Editorial
26/12/2025A postergação do acordo Mercosul–UE e seus custos estratégicos para o Brasil
O atraso europeu compromete a integração do País às cadeias globais de valor, afeta investimentos e limita ganhos de produtividade essenciais para o crescimento sustentável
Por Rubens Medrano*
A postergação da assinatura do acordo com o Mercosul por parte da União Europeia (UE) é um episódio que transcende a esfera comercial. Em um sistema internacional pressionado pela polarização entre China e Estados Unidos e pelas incertezas de novas diretrizes na nação norte-americana, a consolidação dessa parceria é de suma relevância para integrar o Brasil como um protagonista nas cadeias globais de valor.

::::::::::

Retome o editorial sobre o adiamento do acordo Mercosul–UE a partir da última frase apresentada, dando seguimento à argumentação.

::::::::::

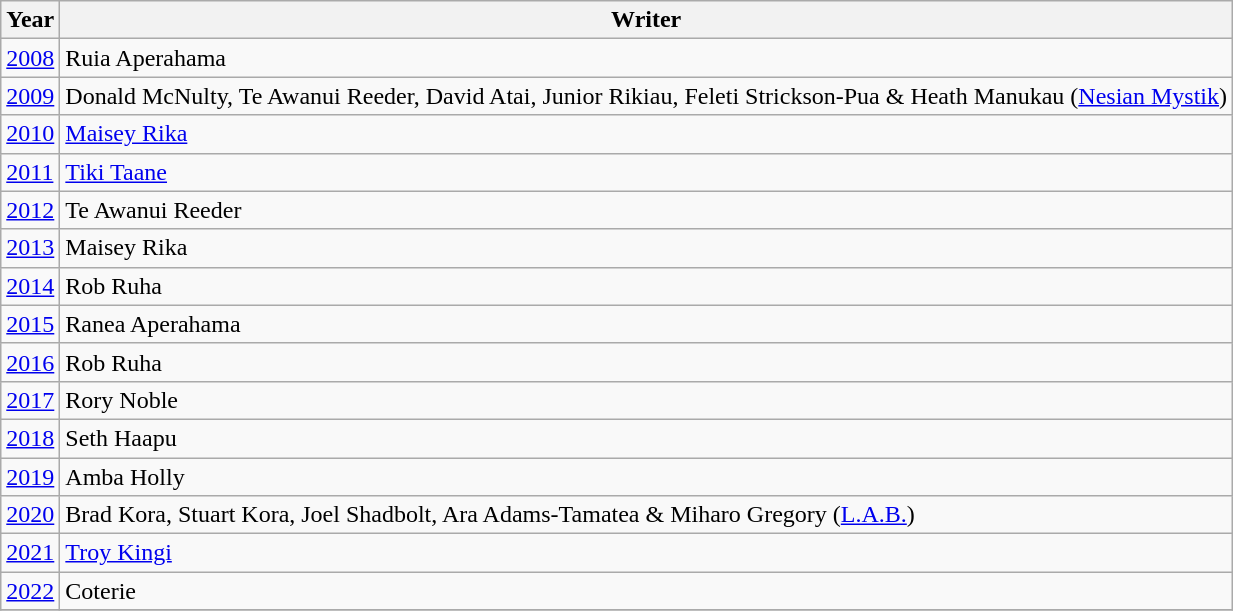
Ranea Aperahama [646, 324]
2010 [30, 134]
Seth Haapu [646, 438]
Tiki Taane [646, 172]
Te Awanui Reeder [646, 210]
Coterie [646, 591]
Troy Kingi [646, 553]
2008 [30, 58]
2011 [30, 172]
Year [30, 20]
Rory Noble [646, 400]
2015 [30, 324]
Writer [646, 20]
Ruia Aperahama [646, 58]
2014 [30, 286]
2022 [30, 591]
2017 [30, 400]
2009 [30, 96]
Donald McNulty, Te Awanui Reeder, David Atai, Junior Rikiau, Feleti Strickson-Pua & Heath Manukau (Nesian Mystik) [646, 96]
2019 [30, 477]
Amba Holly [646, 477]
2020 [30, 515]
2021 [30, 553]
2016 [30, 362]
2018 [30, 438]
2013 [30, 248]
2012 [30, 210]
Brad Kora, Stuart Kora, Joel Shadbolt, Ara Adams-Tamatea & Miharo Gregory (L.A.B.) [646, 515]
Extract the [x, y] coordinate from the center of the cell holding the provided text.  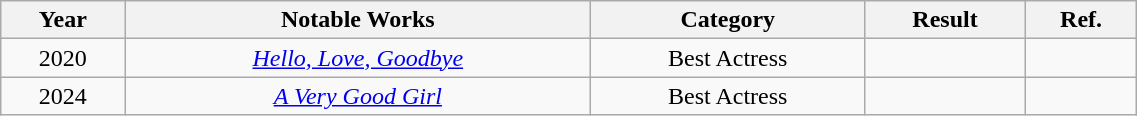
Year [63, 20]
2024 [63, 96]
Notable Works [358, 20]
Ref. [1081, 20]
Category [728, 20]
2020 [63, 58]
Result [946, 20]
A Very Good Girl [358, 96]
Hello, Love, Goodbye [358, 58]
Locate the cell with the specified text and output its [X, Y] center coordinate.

::::::::::

Em resposta:
A Federação do Comércio de Bens, Serviços e Turismo do Estado de São Paulo (FecomercioSP), fiel à sua trajetória em defesa de uma abertura comercial criteriosa e responsável, observa com preocupação o fato de que, após duas décadas de esforços diplomáticos, as negociações tenham encontrado resistências domésticas de alguns membros europeus. É lamentável que pressões setoriais localizadas ainda prevaleçam sobre uma visão de Estado moderna, mantendo vivo um protecionismo que se mostra anacrônico diante dos benefícios que o acordo trará para o desenvolvimento do bloco econômico europeu.
Os números não deixam margem para dúvidas sobre a relevância dessa relação: a UE é o segundo maior parceiro comercial do Brasil, com um intercâmbio que atingiu a marca de US$ 95 bilhões em 2024, abarcando uma população de mais de 700 milhões de pessoas e responsável por metade do investimento direto externo em nosso solo. O acordo não representa, por sua vez, uma via para o escoamento de produtos, mas um catalisador de produtividade, inovação e redução de custos operacionais para as empresas brasileiras.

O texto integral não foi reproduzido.